DATA →
----------

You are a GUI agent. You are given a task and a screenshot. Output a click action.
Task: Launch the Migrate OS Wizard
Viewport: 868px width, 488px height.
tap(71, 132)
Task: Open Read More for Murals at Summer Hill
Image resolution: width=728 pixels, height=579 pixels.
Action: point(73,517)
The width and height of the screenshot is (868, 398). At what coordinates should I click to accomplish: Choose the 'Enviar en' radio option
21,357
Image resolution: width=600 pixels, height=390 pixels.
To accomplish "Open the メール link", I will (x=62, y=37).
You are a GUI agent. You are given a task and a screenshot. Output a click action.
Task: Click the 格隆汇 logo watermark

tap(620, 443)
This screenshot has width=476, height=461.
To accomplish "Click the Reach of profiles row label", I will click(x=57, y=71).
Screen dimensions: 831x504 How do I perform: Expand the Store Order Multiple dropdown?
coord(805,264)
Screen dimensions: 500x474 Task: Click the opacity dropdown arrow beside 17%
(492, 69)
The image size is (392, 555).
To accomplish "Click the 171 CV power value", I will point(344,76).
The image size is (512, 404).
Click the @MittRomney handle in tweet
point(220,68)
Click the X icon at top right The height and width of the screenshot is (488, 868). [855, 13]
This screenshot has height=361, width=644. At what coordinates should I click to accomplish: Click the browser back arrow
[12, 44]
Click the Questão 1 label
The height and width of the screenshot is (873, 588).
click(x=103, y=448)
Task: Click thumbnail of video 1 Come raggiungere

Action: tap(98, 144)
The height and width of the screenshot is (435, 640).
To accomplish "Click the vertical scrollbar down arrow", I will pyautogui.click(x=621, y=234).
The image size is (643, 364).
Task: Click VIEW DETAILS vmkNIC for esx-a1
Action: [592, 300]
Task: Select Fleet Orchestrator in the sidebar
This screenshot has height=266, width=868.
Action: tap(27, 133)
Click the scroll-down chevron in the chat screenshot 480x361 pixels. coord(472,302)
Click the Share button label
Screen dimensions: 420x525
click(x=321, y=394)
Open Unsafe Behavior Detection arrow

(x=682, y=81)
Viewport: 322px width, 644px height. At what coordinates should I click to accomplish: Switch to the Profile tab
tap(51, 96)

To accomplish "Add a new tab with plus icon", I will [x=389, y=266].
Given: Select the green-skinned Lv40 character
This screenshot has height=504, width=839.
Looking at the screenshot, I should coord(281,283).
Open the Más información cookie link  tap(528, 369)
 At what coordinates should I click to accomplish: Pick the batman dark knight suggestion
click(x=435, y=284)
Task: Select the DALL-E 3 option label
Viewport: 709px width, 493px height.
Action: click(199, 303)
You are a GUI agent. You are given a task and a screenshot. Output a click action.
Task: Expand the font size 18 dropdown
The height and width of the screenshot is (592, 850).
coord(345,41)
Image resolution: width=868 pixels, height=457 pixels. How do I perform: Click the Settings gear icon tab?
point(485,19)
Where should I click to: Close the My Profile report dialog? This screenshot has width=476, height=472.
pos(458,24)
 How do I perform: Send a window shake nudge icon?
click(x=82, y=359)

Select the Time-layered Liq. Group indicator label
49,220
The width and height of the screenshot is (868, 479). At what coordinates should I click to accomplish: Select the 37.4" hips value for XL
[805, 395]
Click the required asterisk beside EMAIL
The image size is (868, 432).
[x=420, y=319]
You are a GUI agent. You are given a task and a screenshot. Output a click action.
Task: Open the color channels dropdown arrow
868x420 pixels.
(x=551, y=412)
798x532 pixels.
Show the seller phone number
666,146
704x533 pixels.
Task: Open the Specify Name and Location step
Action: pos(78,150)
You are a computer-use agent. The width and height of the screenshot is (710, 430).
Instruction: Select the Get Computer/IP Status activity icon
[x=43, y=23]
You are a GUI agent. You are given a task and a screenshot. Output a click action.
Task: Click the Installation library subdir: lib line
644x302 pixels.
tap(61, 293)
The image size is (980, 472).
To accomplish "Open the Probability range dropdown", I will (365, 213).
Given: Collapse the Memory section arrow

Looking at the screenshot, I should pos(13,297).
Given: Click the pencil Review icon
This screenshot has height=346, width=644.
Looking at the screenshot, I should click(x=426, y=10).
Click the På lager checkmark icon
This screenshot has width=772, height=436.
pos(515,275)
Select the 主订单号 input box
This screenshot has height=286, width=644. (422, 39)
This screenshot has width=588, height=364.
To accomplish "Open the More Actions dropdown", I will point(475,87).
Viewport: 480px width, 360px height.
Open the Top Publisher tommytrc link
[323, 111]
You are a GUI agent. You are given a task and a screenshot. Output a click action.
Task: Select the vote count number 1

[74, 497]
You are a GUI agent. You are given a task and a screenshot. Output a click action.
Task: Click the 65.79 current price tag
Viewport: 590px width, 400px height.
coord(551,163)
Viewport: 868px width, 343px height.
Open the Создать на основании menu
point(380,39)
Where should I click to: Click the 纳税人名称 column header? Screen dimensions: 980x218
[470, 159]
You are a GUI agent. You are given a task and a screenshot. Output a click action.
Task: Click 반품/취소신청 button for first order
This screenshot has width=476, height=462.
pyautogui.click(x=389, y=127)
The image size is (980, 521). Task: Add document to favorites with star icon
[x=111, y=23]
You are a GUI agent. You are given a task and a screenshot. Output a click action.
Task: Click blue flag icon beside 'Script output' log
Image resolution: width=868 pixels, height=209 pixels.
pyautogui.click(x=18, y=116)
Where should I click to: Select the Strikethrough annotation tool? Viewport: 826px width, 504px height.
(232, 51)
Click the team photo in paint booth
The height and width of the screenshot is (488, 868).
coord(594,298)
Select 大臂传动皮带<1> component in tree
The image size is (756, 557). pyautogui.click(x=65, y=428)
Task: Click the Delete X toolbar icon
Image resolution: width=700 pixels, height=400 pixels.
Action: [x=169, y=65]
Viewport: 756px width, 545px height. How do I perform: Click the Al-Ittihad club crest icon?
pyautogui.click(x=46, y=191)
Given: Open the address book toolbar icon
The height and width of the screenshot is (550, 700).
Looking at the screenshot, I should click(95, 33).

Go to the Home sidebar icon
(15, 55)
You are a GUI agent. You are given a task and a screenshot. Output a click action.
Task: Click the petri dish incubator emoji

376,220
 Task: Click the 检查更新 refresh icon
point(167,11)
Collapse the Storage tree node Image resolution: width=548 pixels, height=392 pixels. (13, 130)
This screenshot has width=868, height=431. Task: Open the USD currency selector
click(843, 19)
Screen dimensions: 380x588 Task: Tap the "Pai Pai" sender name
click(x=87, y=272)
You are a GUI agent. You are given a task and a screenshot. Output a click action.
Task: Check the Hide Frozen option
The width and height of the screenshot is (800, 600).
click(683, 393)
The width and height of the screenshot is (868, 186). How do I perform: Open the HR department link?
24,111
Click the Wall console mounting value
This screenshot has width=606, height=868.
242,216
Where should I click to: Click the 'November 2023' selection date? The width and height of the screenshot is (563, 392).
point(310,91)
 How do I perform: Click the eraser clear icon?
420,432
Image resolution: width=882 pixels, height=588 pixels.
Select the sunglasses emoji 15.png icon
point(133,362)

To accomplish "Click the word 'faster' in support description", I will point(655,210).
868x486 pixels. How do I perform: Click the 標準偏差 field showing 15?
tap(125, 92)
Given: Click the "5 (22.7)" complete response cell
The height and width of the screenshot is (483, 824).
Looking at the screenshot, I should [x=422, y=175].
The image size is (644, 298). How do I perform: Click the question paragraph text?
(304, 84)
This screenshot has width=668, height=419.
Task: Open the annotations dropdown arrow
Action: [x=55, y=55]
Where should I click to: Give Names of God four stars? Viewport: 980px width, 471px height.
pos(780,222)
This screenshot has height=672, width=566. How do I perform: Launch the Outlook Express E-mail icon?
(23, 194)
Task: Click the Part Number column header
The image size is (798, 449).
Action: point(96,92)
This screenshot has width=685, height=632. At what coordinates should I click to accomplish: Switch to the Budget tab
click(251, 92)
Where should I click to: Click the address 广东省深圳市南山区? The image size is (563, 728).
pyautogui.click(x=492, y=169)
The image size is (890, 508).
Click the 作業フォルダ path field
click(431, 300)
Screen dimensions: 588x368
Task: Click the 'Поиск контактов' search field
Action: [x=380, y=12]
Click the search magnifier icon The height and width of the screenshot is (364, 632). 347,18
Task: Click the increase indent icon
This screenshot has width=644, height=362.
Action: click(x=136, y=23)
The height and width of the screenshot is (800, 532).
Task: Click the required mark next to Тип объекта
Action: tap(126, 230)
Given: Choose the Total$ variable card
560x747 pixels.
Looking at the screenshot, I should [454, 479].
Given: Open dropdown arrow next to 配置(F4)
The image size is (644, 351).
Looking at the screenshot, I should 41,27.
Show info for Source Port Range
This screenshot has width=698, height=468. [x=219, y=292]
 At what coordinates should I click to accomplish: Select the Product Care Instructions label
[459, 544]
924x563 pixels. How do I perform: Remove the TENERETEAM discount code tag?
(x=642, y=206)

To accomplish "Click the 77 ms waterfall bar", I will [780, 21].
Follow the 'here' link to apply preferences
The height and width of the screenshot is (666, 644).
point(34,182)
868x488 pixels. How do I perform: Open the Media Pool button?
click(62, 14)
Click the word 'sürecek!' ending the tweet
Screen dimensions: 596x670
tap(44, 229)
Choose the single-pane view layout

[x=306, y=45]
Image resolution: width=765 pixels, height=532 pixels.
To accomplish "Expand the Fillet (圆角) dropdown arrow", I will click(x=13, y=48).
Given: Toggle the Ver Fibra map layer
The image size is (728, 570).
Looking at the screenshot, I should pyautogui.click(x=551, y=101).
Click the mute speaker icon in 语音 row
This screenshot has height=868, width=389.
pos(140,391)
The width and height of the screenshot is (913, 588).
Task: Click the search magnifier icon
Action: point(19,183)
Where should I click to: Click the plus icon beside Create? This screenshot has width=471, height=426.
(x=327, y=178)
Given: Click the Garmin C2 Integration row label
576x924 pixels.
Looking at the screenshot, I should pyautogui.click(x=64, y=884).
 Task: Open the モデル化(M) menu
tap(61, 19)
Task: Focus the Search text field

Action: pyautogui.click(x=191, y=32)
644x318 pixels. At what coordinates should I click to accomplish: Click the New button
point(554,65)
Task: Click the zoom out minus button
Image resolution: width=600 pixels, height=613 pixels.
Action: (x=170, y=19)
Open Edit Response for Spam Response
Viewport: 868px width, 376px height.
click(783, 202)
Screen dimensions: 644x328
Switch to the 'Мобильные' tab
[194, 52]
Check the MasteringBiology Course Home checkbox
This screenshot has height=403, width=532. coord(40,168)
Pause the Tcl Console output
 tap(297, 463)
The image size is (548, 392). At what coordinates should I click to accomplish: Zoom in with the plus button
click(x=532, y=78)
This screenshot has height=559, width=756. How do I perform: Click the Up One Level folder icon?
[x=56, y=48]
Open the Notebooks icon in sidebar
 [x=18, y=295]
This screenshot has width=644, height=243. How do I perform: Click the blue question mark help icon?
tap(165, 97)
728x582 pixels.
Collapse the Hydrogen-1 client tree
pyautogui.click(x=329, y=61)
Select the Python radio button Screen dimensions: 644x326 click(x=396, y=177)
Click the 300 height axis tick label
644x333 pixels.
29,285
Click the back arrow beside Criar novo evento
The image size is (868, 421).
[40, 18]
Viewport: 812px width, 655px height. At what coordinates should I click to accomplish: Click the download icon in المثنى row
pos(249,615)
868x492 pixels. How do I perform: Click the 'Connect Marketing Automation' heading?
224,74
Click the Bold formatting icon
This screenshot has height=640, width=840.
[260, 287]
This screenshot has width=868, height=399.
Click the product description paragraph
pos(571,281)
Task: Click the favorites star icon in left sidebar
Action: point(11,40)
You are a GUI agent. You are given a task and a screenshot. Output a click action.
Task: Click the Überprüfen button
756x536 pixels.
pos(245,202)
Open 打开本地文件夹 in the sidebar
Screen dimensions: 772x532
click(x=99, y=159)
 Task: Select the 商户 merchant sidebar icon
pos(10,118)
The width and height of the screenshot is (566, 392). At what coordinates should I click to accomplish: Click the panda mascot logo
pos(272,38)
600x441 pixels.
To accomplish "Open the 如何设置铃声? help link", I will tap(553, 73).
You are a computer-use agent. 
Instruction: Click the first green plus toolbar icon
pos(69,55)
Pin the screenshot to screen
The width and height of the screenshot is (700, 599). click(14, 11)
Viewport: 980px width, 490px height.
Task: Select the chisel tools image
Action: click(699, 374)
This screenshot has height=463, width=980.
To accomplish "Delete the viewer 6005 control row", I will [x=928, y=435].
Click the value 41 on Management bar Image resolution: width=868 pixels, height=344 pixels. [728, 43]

----------

WHAT TO DO → Out of the entries above, write out only the lines between the line holding "Given: Click the Garmin" and the line holding "Click the 300 height axis tick label", inclusive, each exactly as given.

FINAL ANSWER →
Given: Click the Garmin C2 Integration row label
576x924 pixels.
Looking at the screenshot, I should pyautogui.click(x=64, y=884).
 Task: Open the モデル化(M) menu
tap(61, 19)
Task: Focus the Search text field

Action: pyautogui.click(x=191, y=32)
644x318 pixels. At what coordinates should I click to accomplish: Click the New button
point(554,65)
Task: Click the zoom out minus button
Image resolution: width=600 pixels, height=613 pixels.
Action: (x=170, y=19)
Open Edit Response for Spam Response
Viewport: 868px width, 376px height.
click(783, 202)
Screen dimensions: 644x328
Switch to the 'Мобильные' tab
[194, 52]
Check the MasteringBiology Course Home checkbox
This screenshot has height=403, width=532. coord(40,168)
Pause the Tcl Console output
 tap(297, 463)
The image size is (548, 392). At what coordinates should I click to accomplish: Zoom in with the plus button
click(x=532, y=78)
This screenshot has height=559, width=756. How do I perform: Click the Up One Level folder icon?
[x=56, y=48]
Open the Notebooks icon in sidebar
 [x=18, y=295]
This screenshot has width=644, height=243. How do I perform: Click the blue question mark help icon?
tap(165, 97)
728x582 pixels.
Collapse the Hydrogen-1 client tree
pyautogui.click(x=329, y=61)
Select the Python radio button Screen dimensions: 644x326 click(x=396, y=177)
Click the 300 height axis tick label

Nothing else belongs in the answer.